RIM-162 Evolved Sea Sparrow Missile (ESSM)

They've been built by NATO-consortium and went into service in 2004.

It is more like Turkish submarine fleet imposing Sea-blockade on Israel if anything. 
Israelian Navy is no match to Turkish Navy. Only Italian and French are in Mediteranean and the 6th fleet of USA.


----------



## ekrem (Aug 17, 2011)

Video from Turkish manufacturer of ESSM (part of 12 nation-consortium)
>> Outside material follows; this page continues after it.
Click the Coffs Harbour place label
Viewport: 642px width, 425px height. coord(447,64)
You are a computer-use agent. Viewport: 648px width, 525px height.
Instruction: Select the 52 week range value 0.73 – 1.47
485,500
Roketsan Web Sitesi - Video Gsterimi


----------



## ekrem (Aug 17, 2011)

*Facts suck!*

3 corvettes
3 submarines
Israeli Navy - Wikipedia, the free encyclopedia


19 Frigates
7 Corvettes
14 Submarines
Turkish Navy - Wikipedia, the free encyclopedia


----------



## westwall (Aug 17, 2011)

ekrem said:


> westwall said:
> 
> 
> > Just like any Turkish fleet that likewise presented itself for battle.
> ...







Yes, they are, and the Israelis have their own systems to counter them.  Once again it is the quality that matters.  You keep forgetting that.  If it were only about the equipment Israel would have disappeared decades ago.  If Turkey is foolish enough to engage Israel in combat it will be a sad day for Israel, it will be a catastrophic day for Turkey.


----------



## westwall (Aug 17, 2011)

ekrem said:


> Video from Turkish manufacturer of ESSM (part of 12 nation-consortium)
> 
> Roketsan Web Sitesi - Video Gsterimi






Yes indeed facts suck.  Israel has shot down enemy aircraft at a rate of around 100 to 1.  So, Israel has around 500 combat aircraft and Turkey has around the same.  So after the air combat phase of the war Israel will have, let's be kind....400 planes and the Turks have none.  Guess how long it takes for the Turkish fleet to disappear?


----------



## ekrem (Aug 17, 2011)

westwall said:


> Yes, they are, and the Israelis have their own systems to counter them.  Once again it is the quality that matters.  You keep forgetting that.  If it were only about the equipment Israel would have disappeared decades ago.  If Turkey is foolish enough to engage Israel in combat it will be a sad day for Israel, it will be a catastrophic day for Turkey.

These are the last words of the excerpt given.